Quote of the Day…Plus – Regarding serious errors and cover ups for the NY Times’ 1619 Project

Quote-of-the-Day-Plus-Logo-300x221.jpg

“Correcting factual errors in their published works, of course, is an important responsibility of both the journalistic and scholarly press. But such corrections are typically and rightly made openly and explicitly. The author and the publisher acknowledge an error and correct it. That is not what happened in this case. Rather, the false claims were erased or altered with no explanation.”
Pulitzer Board Must Revoke Nikole Hannah-Jones' Prize, a letter from 21 Scholars to the Pulitzer Prize Committee, Posted October 6, 2020

The Plus

The NY Times’ 1619 Project has been controversial since its initial document was released in August 2019. Ever-growing numbers of scholars have publicly protested various claims in the Times’ original publication and the associated 1619 educational materials created since.

Articles criticizing the Times for initial errors and quietly changing material, such as “Goldberg: New York Times owes an explanation for 1619 Project reversal,” “Scholars are eviscerating The New York Times’ 1619 Project” and “BUSTED: New York Times quietly deletes revisionist history from discredited ‘1619 Project’ after getting called out by Trump” are not hard to find.

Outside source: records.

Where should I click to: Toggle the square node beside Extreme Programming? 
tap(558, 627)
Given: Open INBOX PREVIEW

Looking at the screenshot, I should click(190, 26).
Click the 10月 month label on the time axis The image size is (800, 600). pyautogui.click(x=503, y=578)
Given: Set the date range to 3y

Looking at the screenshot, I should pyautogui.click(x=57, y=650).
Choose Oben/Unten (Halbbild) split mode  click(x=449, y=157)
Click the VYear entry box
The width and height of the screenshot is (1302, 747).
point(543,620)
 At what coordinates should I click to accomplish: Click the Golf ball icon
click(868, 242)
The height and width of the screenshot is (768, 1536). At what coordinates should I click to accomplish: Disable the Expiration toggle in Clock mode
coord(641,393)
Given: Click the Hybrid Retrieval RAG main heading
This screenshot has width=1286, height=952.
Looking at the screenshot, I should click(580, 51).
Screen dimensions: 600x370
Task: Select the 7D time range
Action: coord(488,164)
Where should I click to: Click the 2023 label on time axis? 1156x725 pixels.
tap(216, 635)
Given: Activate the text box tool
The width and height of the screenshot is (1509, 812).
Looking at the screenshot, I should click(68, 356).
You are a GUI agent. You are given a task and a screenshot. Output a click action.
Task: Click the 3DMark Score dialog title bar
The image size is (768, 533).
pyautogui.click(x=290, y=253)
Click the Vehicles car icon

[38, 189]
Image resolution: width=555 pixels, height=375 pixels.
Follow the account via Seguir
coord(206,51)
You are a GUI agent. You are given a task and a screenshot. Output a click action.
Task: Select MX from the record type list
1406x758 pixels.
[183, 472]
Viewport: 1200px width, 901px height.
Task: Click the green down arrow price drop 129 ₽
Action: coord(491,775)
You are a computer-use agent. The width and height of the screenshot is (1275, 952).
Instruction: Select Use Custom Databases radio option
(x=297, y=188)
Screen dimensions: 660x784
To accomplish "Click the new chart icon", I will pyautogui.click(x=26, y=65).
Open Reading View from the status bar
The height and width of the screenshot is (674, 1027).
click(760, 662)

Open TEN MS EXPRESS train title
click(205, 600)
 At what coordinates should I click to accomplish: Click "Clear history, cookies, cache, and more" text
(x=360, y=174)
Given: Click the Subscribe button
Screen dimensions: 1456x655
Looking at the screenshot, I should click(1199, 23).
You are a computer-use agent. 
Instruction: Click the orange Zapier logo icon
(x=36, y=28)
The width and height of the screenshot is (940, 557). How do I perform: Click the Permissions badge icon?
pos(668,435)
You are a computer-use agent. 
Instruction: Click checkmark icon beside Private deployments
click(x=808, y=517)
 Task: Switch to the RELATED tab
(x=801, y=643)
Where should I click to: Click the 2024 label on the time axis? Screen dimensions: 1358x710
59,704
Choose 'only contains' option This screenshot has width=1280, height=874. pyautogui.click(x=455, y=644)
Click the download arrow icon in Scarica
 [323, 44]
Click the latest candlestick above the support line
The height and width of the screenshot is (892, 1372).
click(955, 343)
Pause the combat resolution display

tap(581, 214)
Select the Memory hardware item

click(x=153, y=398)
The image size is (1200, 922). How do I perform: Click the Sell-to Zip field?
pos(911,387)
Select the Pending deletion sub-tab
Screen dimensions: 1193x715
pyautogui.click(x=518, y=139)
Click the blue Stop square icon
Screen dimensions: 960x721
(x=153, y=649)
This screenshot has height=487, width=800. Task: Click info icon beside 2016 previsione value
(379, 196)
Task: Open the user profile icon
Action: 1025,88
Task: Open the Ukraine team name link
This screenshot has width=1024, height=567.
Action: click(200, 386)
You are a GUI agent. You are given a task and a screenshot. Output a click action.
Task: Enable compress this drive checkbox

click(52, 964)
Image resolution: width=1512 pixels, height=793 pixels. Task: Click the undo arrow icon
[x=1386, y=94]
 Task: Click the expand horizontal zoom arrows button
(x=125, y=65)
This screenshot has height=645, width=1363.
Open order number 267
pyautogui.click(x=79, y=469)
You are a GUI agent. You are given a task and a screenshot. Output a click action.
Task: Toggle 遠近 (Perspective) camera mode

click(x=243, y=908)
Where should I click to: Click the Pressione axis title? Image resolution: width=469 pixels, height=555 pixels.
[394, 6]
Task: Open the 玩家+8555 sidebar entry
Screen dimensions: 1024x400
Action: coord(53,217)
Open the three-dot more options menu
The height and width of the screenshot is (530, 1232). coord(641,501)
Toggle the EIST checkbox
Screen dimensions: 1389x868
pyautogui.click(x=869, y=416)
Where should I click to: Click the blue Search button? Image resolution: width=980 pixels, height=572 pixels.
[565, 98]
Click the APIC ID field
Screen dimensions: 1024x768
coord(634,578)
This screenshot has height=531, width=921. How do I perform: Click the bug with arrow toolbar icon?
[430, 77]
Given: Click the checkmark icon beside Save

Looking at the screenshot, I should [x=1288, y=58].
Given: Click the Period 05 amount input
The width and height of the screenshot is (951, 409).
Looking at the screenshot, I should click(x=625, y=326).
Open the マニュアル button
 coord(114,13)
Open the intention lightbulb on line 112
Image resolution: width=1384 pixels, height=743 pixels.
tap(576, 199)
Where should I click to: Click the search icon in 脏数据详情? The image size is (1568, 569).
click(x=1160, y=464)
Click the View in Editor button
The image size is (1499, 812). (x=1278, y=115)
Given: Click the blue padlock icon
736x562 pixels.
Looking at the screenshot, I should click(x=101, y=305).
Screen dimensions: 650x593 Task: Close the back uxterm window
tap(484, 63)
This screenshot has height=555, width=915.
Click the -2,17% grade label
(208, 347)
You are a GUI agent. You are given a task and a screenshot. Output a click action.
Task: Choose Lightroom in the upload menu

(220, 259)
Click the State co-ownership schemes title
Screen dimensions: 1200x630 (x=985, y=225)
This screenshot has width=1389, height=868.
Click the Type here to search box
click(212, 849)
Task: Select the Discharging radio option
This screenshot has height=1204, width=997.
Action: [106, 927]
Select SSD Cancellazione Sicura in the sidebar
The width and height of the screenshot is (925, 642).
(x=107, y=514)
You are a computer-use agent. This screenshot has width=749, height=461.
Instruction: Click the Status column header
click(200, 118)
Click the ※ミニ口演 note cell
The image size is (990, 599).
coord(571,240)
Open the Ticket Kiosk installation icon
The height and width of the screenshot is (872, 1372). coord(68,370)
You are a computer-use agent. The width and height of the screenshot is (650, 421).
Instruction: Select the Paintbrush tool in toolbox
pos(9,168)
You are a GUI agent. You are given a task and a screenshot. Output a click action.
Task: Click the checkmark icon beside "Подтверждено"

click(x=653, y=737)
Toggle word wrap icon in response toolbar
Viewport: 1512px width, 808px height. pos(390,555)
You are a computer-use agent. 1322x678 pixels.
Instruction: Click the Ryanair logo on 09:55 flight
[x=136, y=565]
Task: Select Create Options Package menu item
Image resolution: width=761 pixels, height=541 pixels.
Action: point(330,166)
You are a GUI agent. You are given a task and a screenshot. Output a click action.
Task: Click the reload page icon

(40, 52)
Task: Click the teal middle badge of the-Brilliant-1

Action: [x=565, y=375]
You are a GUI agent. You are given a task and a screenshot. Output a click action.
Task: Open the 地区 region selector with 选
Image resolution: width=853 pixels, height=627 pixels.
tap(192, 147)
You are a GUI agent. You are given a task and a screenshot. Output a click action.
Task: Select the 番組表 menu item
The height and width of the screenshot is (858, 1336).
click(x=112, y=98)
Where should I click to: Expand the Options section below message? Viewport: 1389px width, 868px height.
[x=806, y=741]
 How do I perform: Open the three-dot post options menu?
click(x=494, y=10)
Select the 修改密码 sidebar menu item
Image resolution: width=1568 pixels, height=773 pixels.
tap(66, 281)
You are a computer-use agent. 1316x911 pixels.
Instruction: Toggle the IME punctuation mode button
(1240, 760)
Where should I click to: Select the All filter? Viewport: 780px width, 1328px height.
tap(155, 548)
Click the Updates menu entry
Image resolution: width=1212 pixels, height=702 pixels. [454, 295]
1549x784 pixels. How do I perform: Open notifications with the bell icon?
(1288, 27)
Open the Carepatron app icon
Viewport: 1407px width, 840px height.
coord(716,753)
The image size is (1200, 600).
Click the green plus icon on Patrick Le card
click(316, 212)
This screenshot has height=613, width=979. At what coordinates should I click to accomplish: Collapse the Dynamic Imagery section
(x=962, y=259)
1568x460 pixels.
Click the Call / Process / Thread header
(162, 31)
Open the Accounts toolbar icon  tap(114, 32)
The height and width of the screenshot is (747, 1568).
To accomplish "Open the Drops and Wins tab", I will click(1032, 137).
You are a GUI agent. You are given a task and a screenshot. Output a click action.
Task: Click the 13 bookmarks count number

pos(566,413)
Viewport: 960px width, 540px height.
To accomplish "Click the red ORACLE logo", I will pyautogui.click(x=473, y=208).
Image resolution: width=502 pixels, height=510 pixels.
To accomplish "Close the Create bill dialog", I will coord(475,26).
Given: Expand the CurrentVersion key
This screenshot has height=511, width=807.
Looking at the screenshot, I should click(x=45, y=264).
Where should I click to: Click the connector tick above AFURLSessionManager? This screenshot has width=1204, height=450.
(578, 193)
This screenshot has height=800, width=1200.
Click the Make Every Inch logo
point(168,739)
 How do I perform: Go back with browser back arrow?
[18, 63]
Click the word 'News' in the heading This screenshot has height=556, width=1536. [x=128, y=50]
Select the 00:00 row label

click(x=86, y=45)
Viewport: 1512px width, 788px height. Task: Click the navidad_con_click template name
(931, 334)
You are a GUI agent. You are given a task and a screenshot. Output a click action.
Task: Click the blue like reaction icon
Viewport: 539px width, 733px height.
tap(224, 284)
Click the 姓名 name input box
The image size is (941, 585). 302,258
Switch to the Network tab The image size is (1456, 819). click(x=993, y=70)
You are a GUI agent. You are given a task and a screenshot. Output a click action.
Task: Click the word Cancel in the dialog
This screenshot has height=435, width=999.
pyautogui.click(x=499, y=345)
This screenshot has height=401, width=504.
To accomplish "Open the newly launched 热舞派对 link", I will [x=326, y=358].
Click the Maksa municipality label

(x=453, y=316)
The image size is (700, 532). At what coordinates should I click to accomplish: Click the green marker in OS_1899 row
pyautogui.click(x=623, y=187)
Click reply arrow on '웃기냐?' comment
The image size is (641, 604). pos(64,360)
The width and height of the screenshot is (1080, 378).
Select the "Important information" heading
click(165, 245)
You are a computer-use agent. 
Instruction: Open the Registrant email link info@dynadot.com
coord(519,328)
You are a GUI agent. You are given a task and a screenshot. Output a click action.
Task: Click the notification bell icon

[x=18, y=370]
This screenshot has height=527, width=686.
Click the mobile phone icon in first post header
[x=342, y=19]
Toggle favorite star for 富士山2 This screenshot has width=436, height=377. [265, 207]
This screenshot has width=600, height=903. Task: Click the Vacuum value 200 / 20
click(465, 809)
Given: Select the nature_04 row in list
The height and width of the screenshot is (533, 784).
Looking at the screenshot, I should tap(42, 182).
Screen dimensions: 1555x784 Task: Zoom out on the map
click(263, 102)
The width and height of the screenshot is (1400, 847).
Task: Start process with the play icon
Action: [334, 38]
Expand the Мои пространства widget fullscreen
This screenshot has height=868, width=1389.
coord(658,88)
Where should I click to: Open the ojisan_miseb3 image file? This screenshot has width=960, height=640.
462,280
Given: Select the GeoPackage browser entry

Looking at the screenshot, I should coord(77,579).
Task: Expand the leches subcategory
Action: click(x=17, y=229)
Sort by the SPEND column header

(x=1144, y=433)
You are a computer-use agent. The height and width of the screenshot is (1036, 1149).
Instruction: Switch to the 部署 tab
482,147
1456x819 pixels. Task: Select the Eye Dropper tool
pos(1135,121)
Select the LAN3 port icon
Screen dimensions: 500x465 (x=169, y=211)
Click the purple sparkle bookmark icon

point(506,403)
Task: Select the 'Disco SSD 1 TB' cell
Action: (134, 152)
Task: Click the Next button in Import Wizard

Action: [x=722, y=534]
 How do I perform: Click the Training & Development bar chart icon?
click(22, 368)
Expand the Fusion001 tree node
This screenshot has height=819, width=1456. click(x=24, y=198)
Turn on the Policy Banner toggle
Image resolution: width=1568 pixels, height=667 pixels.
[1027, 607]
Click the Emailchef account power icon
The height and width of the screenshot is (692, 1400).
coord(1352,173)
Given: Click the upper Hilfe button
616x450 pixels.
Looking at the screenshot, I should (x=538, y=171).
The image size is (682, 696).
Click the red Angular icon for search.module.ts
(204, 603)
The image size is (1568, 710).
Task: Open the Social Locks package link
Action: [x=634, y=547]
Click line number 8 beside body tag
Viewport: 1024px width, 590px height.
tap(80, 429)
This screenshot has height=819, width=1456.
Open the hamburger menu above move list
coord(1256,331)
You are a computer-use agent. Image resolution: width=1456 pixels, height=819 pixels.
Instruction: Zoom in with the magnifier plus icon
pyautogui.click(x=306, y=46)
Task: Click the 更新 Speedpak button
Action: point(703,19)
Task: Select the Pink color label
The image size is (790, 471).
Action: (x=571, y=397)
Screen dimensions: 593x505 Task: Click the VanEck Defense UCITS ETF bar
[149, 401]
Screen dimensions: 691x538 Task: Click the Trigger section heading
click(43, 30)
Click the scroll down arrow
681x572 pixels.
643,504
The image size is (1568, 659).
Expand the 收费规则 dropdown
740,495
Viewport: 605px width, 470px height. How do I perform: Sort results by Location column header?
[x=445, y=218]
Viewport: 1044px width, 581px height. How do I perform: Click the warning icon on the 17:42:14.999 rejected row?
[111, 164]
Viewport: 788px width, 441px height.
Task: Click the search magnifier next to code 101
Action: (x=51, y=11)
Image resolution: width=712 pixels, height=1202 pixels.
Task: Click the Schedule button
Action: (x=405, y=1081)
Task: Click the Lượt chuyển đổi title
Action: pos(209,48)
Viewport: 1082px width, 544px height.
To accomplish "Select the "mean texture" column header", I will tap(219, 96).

Despite all the controversy, the 1619 project is being used in at least one Kentucky school, Iroquois High School in Louisville, according to the Pulitzer Center Blog.

More generally, as of today the Kentucky Council for Social Studies still lists the 1619 Project as a suitable teaching resource for discussions about the recent protests regarding racial issues.

I wonder if teachers using this problematic material are at the very least exposing students to alternative viewpoints regarding the 1619 Project's claims.

In fact, in the end the most interesting and important lessons to be learned from the 1619 effort might be about how once well-regarded media sources now need to be considered with far more caution.